Transcribe only part of the material below: the lines from the one containing "The image size is (776, 532)." through the one containing "Task: Click the 61cm五連装(酸素)魚雷 equipment name", inclusive, exactly as written.
*** Data for this task Section Begins ***
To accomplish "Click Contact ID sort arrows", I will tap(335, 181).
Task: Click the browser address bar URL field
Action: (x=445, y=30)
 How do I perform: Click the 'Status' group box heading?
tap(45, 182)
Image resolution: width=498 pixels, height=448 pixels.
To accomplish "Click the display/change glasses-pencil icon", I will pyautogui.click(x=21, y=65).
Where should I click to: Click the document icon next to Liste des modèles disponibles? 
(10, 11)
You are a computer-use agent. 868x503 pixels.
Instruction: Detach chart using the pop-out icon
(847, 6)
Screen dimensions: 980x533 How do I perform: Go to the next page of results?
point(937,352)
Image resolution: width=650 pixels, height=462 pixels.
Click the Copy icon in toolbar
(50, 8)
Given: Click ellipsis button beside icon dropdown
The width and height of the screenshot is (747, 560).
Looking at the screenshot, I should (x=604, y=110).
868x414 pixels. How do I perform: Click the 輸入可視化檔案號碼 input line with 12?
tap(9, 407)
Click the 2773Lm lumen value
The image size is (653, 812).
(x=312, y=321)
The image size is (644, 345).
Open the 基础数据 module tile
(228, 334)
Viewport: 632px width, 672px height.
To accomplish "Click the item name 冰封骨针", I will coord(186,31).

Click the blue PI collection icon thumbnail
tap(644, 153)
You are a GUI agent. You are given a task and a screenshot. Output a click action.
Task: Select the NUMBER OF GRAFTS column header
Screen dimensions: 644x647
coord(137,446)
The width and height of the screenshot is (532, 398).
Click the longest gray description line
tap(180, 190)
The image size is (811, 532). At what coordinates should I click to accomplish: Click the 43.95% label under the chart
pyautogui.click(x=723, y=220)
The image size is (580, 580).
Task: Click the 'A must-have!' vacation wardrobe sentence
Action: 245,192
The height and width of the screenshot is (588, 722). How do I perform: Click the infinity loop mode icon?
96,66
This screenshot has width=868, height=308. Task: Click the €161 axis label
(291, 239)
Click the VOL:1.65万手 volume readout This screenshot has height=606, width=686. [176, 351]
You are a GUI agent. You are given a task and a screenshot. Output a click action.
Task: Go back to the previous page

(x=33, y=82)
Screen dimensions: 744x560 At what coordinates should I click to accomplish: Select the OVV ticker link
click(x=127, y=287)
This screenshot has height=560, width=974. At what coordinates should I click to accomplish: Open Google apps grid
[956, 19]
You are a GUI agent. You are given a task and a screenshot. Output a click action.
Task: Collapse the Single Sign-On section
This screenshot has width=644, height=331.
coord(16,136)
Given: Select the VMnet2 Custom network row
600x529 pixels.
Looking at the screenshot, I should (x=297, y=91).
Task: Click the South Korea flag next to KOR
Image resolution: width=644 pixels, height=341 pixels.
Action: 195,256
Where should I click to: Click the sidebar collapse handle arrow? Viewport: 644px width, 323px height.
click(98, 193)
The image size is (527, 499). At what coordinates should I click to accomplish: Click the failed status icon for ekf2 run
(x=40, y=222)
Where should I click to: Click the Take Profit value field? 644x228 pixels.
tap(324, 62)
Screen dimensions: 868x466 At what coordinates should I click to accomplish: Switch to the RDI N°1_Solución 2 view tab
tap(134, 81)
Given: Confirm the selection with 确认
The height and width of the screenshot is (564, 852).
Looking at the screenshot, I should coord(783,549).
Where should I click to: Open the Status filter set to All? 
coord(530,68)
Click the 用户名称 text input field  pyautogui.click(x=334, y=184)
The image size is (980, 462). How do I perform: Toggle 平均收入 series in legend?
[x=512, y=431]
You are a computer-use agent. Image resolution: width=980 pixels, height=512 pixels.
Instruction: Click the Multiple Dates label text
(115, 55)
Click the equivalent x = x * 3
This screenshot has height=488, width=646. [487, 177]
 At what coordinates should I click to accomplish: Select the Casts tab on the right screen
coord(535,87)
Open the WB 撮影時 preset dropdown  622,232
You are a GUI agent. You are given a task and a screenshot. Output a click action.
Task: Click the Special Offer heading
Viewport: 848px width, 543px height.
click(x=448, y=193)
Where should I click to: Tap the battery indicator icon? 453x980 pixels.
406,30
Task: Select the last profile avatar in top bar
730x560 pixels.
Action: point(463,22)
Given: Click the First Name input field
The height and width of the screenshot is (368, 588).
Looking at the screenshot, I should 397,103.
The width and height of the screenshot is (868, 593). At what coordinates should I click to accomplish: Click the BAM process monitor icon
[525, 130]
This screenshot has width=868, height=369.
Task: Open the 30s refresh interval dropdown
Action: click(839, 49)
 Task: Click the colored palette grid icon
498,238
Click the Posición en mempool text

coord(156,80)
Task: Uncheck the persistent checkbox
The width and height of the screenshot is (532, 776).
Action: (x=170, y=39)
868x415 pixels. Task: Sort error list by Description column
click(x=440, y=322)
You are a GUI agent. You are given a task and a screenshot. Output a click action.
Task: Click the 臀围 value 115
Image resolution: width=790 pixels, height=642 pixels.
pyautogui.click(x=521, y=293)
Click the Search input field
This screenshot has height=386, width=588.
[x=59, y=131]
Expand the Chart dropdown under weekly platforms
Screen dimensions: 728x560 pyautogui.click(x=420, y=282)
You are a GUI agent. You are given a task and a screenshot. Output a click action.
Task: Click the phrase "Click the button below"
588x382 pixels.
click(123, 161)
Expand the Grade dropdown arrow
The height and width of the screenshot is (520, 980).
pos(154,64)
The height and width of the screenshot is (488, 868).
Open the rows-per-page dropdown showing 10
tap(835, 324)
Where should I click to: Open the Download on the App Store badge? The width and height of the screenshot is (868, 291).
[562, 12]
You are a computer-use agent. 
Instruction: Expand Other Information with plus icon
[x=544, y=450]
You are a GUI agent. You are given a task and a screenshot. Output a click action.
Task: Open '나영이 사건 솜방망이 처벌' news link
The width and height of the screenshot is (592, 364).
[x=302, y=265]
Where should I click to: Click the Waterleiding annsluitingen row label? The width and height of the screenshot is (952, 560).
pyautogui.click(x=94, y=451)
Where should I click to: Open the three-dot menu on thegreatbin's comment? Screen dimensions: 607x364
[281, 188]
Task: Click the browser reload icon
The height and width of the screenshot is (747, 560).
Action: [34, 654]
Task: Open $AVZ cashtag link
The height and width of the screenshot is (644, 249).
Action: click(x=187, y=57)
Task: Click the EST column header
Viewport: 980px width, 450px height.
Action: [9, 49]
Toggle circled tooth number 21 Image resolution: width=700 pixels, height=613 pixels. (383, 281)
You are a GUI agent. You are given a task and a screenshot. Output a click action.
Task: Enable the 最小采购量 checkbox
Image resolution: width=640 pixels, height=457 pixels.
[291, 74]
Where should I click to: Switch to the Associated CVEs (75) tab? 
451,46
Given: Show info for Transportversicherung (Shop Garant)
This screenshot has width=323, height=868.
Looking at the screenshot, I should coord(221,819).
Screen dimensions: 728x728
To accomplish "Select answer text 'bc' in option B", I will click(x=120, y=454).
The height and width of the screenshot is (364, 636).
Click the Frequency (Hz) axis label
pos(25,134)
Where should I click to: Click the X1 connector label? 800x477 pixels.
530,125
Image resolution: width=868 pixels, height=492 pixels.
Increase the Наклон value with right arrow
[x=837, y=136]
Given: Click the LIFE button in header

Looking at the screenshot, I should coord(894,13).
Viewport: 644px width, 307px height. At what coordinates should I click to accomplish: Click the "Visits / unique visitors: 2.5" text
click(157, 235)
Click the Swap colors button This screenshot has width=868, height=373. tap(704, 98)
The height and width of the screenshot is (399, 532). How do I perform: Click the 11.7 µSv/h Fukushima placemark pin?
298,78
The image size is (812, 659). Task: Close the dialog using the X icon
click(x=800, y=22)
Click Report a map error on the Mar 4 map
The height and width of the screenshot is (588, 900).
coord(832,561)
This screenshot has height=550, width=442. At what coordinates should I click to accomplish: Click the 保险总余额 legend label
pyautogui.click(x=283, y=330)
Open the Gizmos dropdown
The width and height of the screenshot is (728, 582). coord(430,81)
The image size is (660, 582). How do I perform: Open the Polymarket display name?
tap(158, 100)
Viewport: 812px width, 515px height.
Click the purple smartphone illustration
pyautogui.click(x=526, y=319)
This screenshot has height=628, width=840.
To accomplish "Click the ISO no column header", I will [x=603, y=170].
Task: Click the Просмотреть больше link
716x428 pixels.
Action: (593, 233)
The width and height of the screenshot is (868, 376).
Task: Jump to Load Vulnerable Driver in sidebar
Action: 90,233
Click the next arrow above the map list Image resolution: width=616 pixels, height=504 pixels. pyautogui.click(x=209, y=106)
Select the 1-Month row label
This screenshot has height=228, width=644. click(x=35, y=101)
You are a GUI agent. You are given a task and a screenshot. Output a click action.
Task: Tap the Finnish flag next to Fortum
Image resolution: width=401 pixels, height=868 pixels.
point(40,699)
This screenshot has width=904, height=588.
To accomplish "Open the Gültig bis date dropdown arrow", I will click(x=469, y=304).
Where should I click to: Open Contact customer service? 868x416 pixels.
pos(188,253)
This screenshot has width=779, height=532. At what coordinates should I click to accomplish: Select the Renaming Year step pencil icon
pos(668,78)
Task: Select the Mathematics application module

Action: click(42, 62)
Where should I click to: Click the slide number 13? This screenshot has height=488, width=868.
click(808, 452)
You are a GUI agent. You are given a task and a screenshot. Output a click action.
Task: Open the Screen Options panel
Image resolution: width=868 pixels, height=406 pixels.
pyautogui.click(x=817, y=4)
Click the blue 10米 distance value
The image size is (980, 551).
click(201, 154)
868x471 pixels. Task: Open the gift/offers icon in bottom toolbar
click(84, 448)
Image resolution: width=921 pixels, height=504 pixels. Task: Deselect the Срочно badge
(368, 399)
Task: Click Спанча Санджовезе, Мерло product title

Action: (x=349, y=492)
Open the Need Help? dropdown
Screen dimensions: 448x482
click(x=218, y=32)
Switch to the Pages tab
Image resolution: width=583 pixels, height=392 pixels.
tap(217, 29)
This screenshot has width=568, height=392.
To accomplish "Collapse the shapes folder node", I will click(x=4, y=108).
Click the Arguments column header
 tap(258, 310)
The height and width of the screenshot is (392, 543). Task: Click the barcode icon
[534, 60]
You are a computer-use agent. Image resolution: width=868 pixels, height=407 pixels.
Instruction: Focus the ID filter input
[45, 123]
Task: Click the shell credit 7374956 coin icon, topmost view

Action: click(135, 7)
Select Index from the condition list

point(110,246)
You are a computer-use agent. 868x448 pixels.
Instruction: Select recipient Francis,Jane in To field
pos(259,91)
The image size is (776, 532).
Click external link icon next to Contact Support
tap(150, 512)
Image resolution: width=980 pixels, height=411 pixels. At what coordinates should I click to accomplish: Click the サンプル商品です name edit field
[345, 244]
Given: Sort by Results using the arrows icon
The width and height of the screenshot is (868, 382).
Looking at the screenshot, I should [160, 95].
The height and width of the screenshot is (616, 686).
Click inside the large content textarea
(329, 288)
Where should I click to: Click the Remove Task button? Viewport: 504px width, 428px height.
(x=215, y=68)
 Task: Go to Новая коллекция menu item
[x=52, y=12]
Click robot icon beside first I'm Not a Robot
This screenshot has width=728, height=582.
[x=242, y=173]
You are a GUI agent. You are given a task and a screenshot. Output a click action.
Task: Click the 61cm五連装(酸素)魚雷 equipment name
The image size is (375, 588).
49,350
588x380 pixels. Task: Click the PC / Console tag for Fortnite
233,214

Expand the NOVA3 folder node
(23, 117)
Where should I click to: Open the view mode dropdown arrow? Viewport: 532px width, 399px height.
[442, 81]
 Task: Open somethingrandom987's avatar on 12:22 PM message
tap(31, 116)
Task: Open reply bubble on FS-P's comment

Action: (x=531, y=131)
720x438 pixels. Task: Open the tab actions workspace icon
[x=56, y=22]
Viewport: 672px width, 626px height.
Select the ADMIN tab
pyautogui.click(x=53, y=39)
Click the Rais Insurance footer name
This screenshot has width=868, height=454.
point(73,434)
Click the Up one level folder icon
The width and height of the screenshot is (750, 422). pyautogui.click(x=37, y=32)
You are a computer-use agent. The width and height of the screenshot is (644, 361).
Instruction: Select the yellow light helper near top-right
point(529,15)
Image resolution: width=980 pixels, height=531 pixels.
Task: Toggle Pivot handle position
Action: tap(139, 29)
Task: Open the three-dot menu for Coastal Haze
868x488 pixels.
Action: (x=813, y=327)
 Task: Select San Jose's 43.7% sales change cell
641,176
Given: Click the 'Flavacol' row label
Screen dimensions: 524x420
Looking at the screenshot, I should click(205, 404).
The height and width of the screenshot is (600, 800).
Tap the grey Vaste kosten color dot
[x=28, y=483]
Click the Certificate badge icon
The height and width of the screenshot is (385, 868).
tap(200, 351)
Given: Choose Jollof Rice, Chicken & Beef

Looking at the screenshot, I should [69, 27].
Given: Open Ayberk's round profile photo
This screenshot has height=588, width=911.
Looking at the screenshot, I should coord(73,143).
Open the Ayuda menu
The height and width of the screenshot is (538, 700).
*** Data for this task Section Ends ***
* _Solution_
The image size is (776, 532).
Click external link icon next to Contact Support
tap(150, 512)
Image resolution: width=980 pixels, height=411 pixels. At what coordinates should I click to accomplish: Click the サンプル商品です name edit field
[345, 244]
Given: Sort by Results using the arrows icon
The width and height of the screenshot is (868, 382).
Looking at the screenshot, I should [160, 95].
The height and width of the screenshot is (616, 686).
Click inside the large content textarea
(329, 288)
Where should I click to: Click the Remove Task button? Viewport: 504px width, 428px height.
(x=215, y=68)
 Task: Go to Новая коллекция menu item
[x=52, y=12]
Click robot icon beside first I'm Not a Robot
This screenshot has width=728, height=582.
[x=242, y=173]
You are a GUI agent. You are given a task and a screenshot. Output a click action.
Task: Click the 61cm五連装(酸素)魚雷 equipment name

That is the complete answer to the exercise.